▸ What you will do:
Reproduce the stretch of the records below from the line containing "The height and" through the line containing "This screenshot has width=736, height=508.", leaving out the pictures.

▸ Source data:

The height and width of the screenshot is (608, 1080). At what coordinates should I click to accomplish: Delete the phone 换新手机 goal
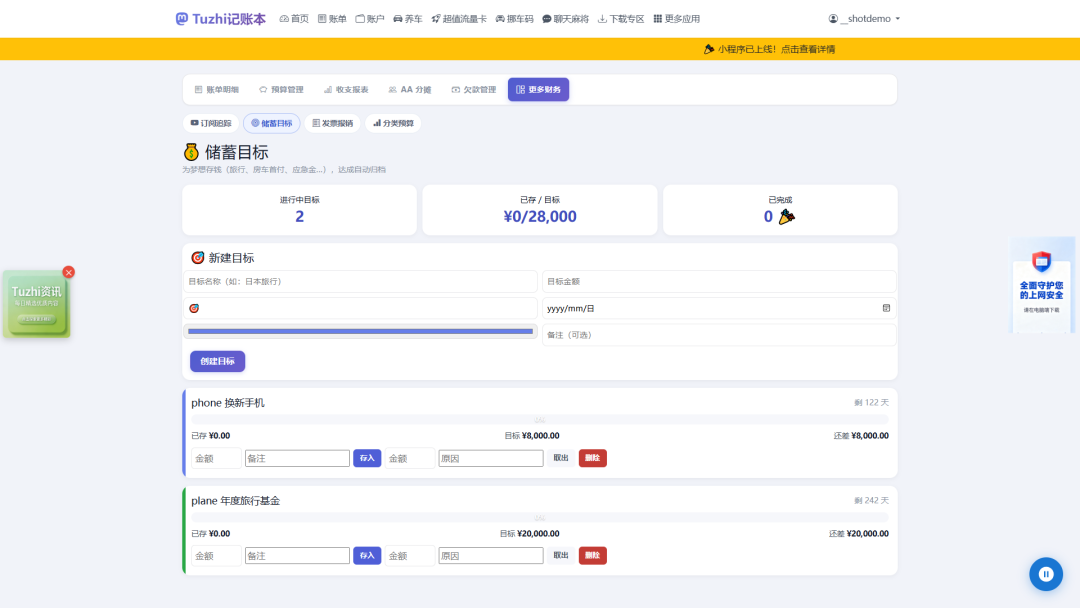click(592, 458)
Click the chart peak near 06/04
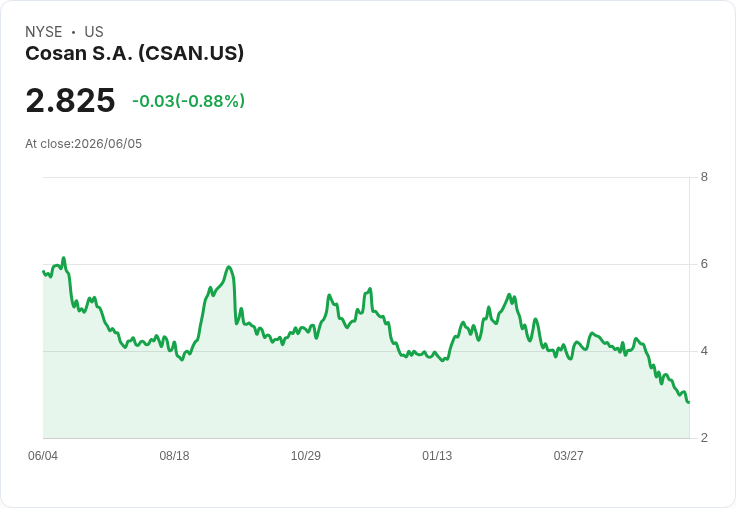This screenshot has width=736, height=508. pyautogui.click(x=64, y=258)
==
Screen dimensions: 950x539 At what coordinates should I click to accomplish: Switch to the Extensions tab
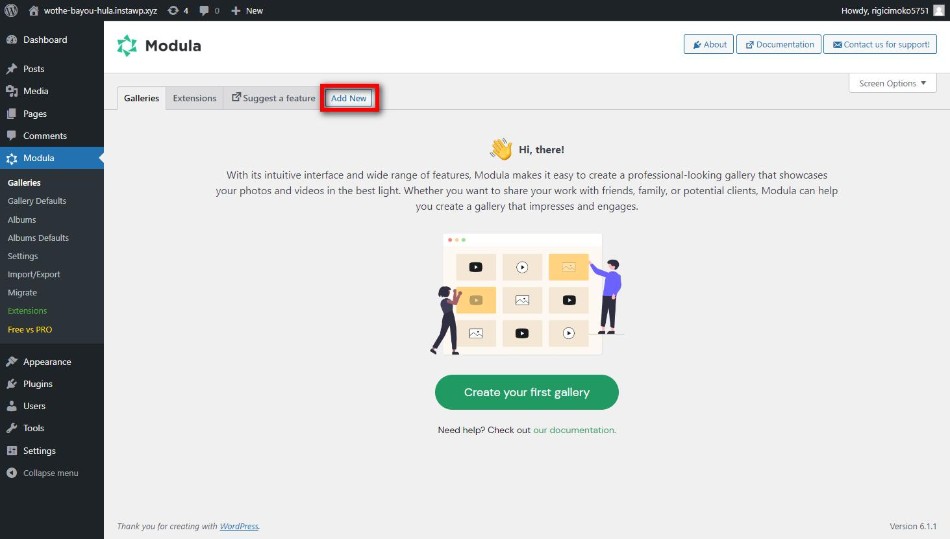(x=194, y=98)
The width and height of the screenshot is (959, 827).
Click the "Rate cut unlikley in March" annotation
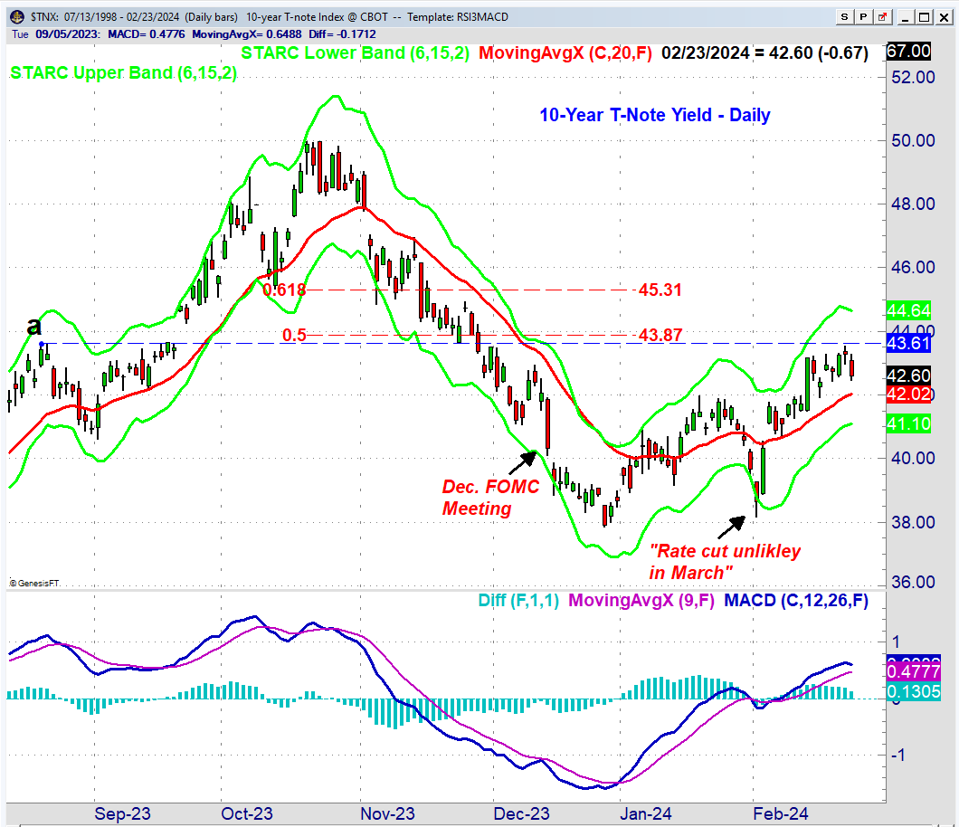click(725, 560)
---
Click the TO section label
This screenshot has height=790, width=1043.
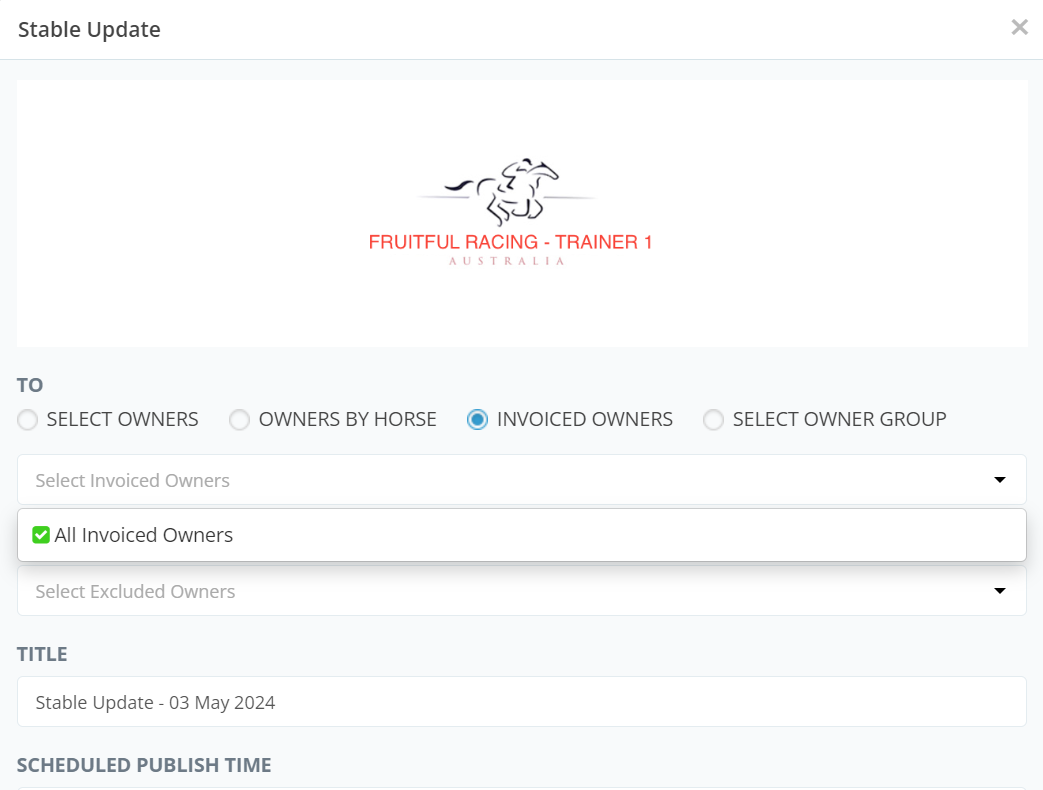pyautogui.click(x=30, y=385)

▸ Task answer:
The height and width of the screenshot is (608, 1080). At what coordinates should I click to accomplish: Delete the phone 换新手机 goal
click(592, 458)
Click the chart peak near 06/04
This screenshot has width=736, height=508. pyautogui.click(x=64, y=258)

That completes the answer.